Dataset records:
==*==

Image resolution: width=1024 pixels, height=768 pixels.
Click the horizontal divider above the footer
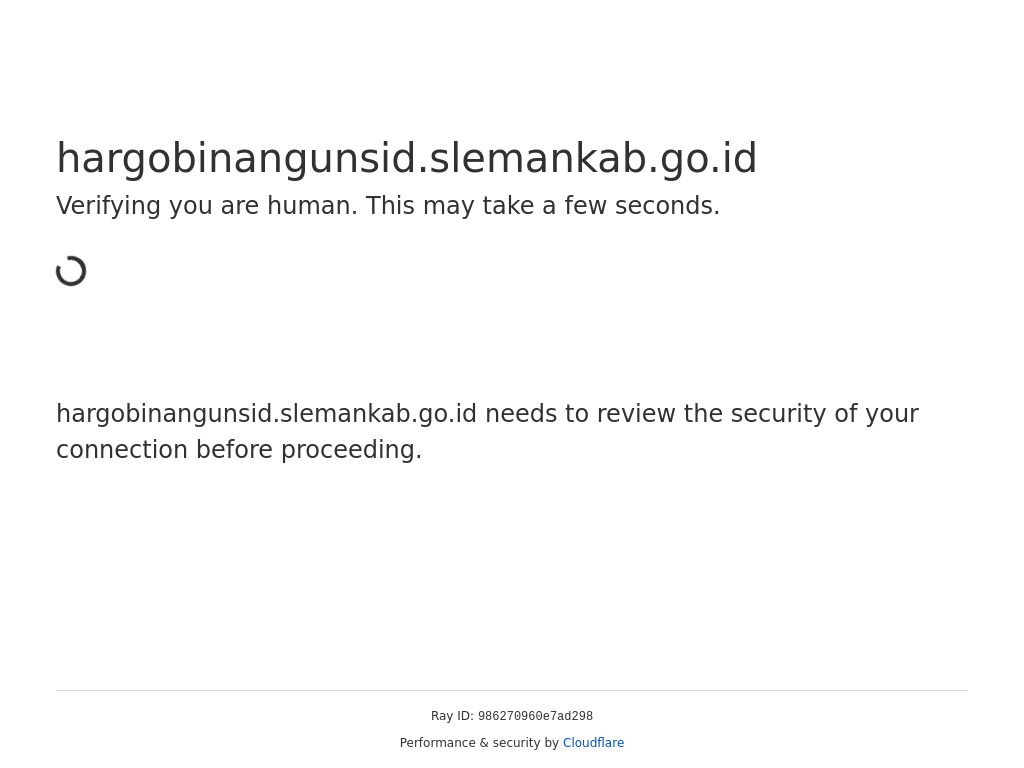pos(512,690)
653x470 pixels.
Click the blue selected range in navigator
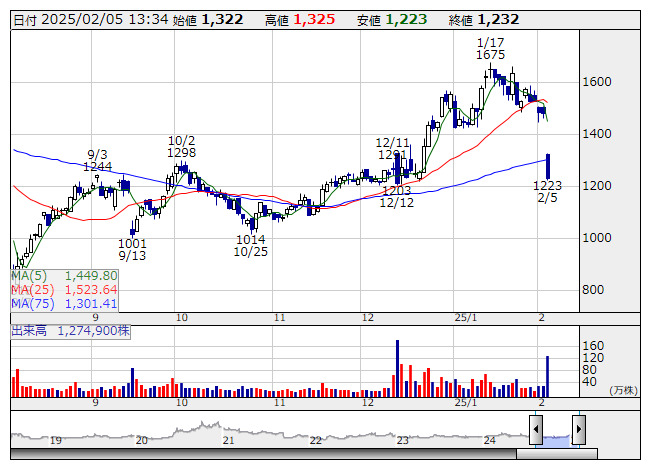pos(557,437)
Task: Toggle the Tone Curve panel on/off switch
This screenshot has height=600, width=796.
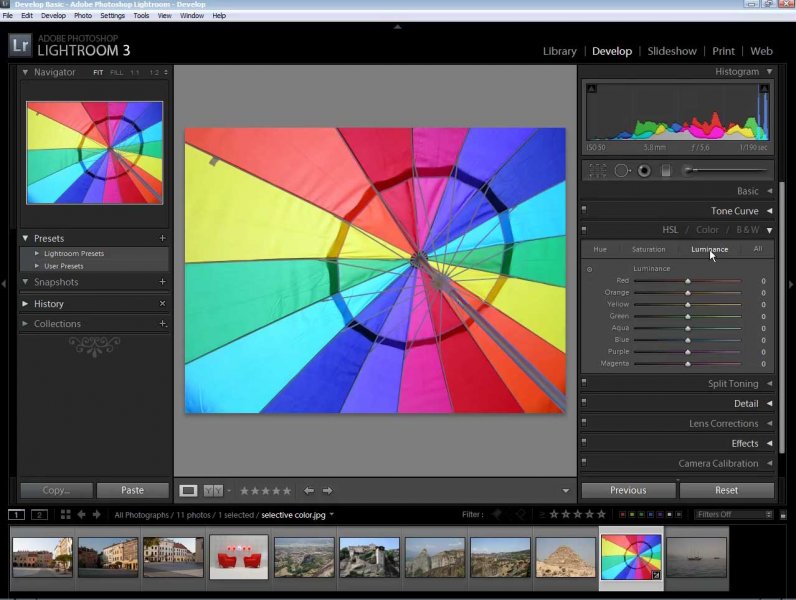Action: (x=584, y=211)
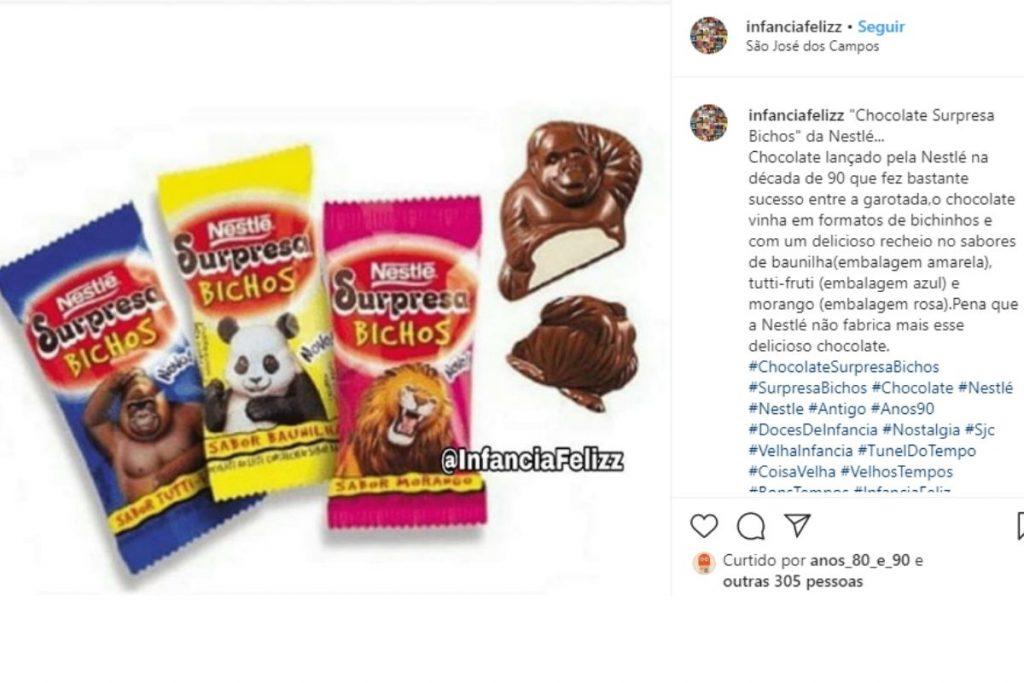View the anos_80_e_90 profile from likes

tap(860, 560)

==*==

**What you will do**
Retype the records above word for word, from their first line through the line containing "Task: Toggle the", and leave out every picture.

**Solution to the problem**
Image resolution: width=1024 pixels, height=768 pixels.
Click the horizontal divider above the footer
pos(512,690)
653x470 pixels.
Click the blue selected range in navigator
pos(557,437)
Task: Toggle the Tone Curve panel on/off switch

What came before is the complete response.